:: EXERCISE ::
Copy every line from the records that holds the word "Select".

****************************************

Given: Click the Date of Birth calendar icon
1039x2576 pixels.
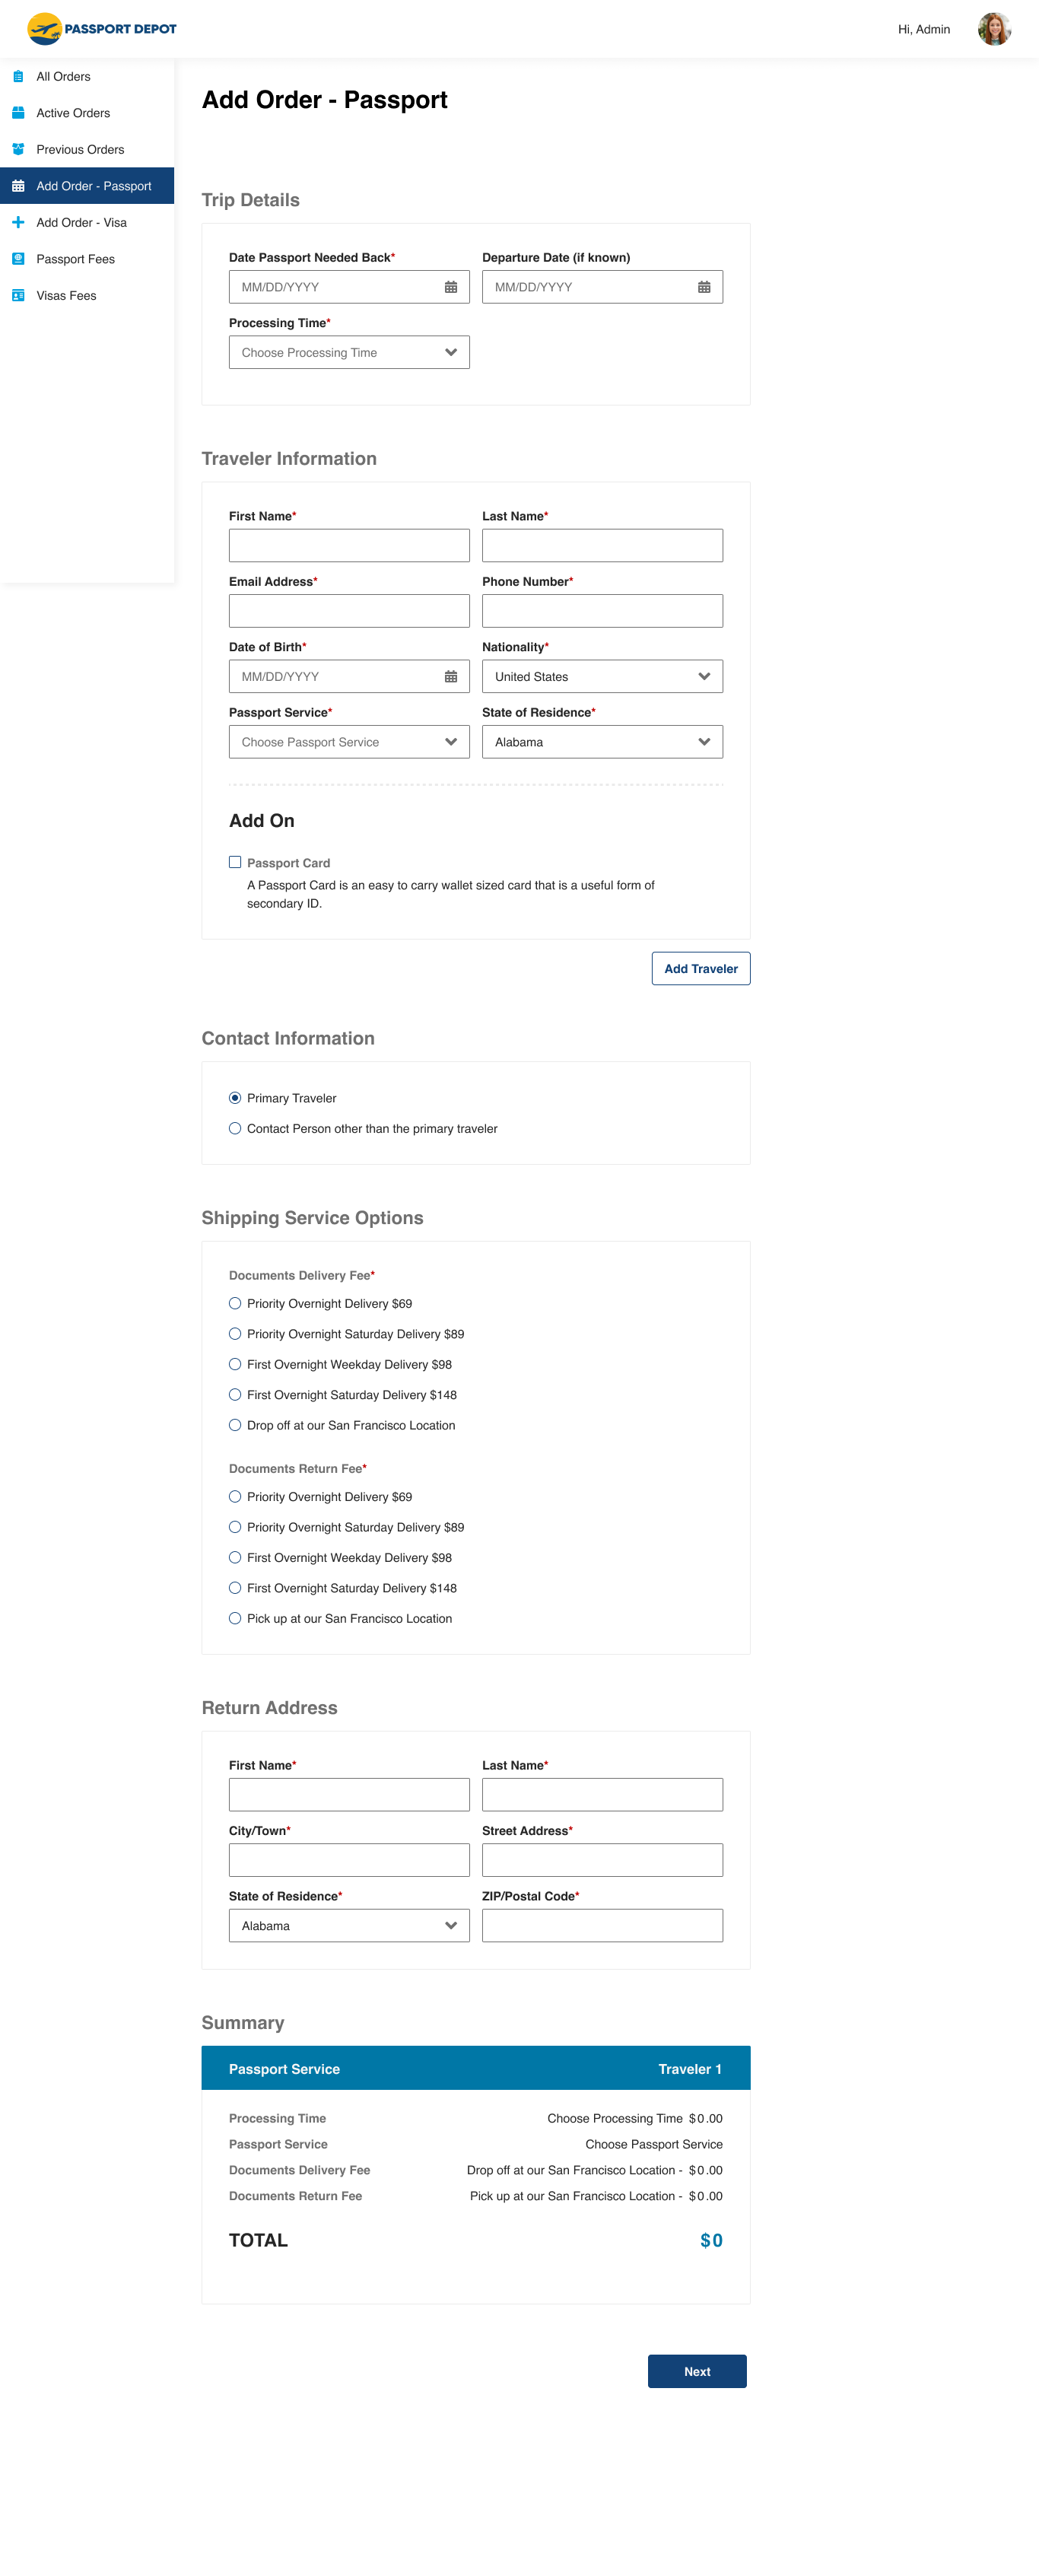Looking at the screenshot, I should [x=451, y=677].
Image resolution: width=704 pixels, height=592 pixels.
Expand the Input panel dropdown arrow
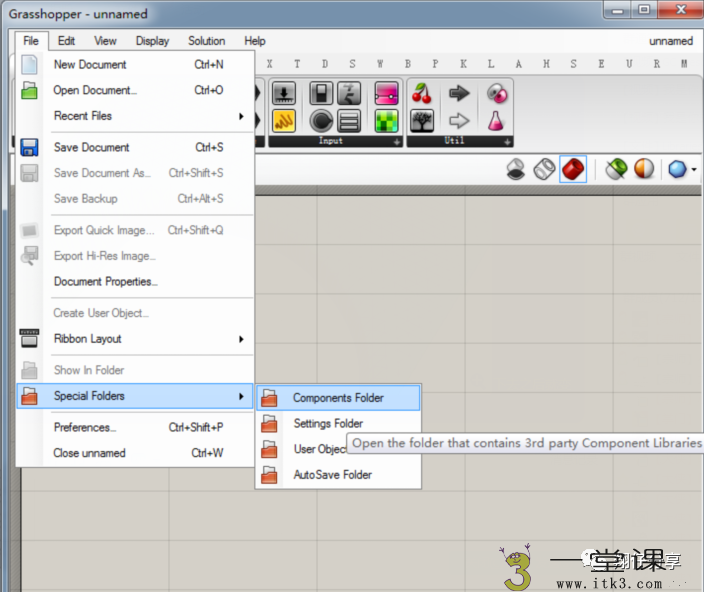click(x=396, y=142)
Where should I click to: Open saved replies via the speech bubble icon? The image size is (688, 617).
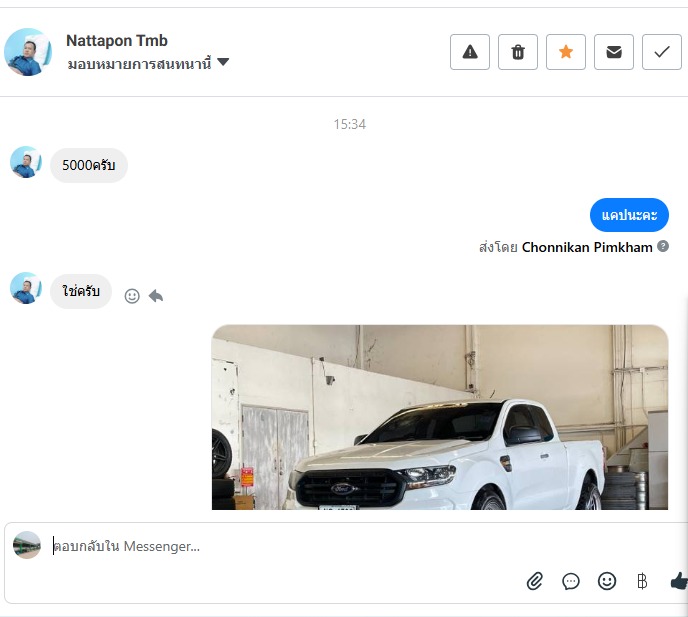pyautogui.click(x=571, y=581)
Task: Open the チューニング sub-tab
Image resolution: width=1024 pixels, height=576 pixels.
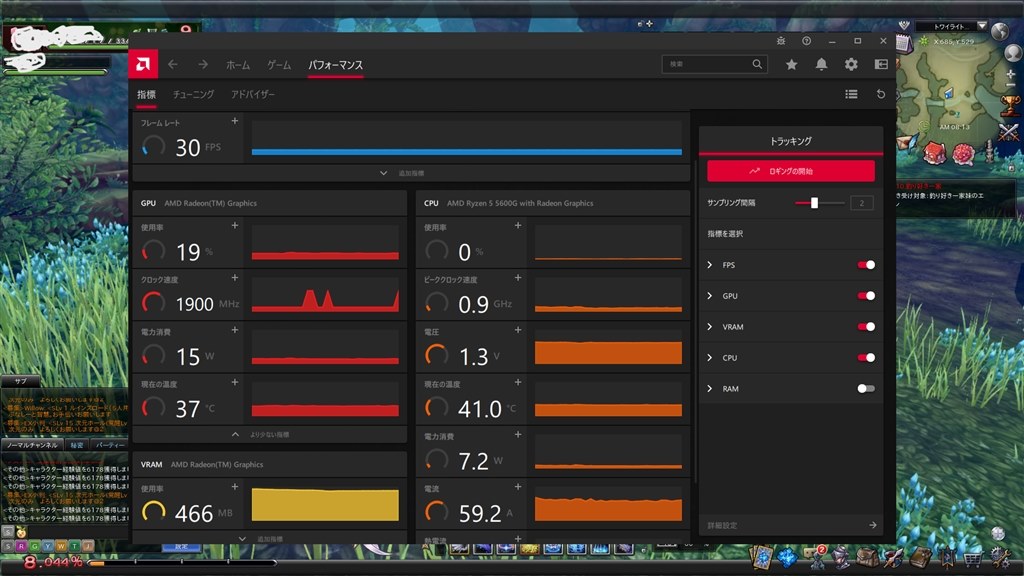Action: [x=193, y=94]
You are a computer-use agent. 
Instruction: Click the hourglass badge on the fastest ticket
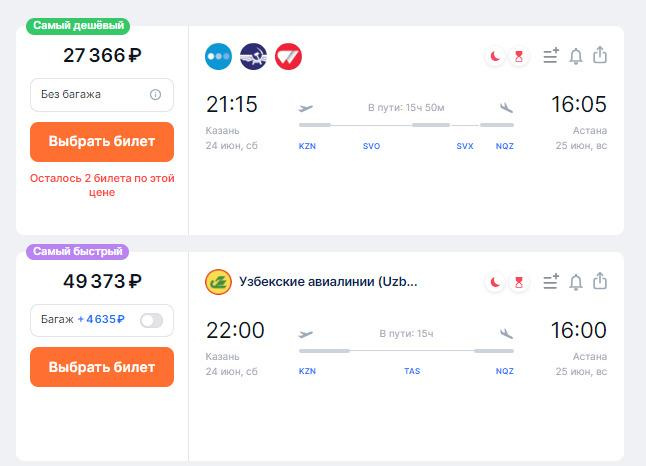tap(518, 282)
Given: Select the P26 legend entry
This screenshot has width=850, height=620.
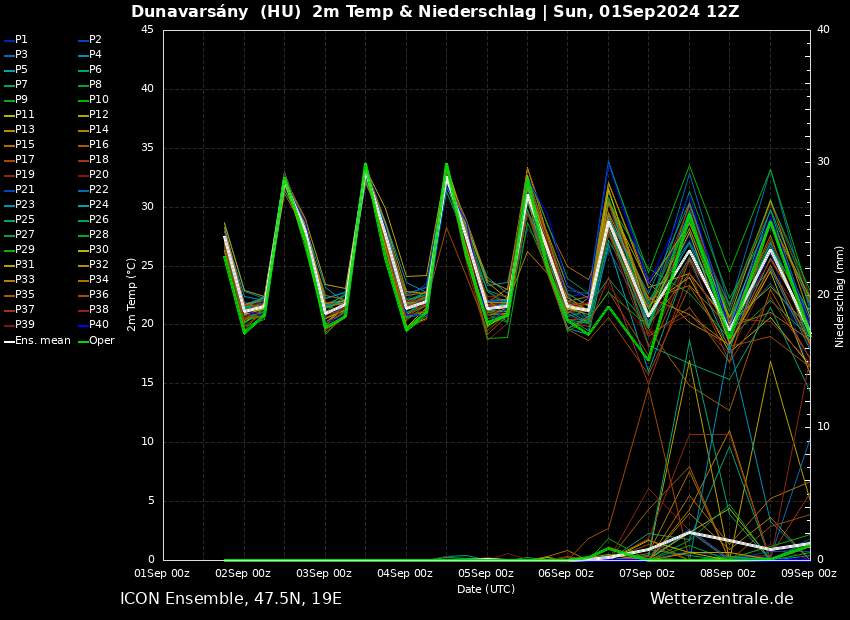Looking at the screenshot, I should (98, 220).
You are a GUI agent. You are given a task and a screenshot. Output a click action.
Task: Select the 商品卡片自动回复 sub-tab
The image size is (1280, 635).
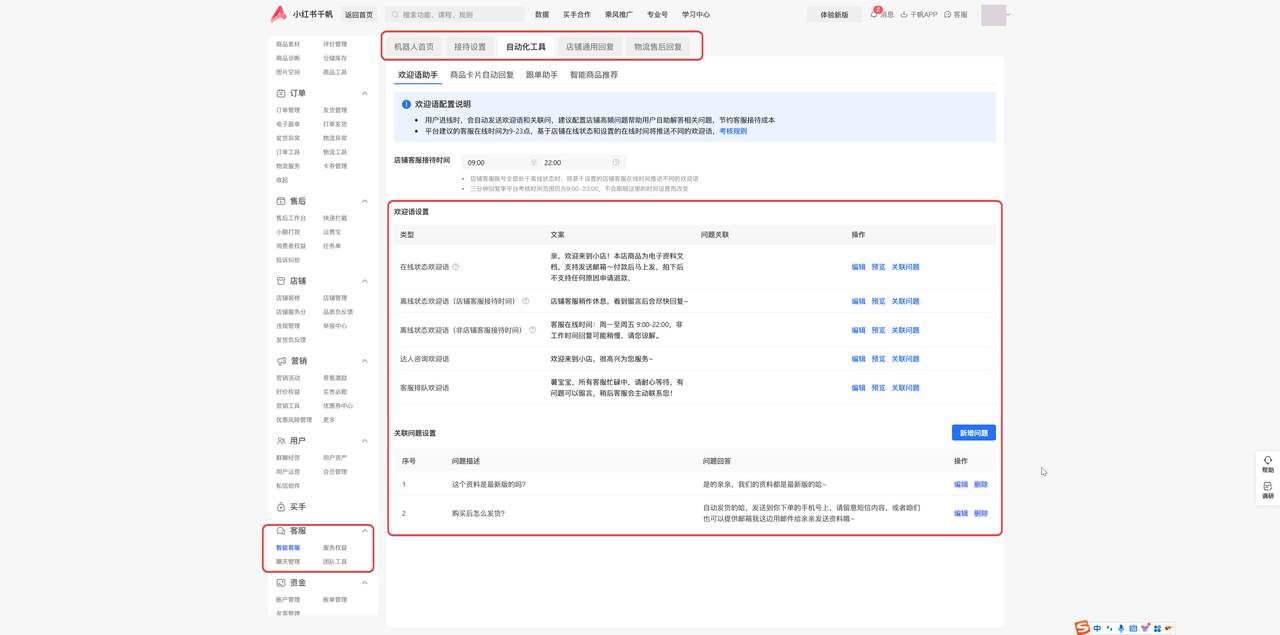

****************************************

:: EXERCISE RESULT ::
Given: Select the P26 legend entry
Task: Select the 商品卡片自动回复 sub-tab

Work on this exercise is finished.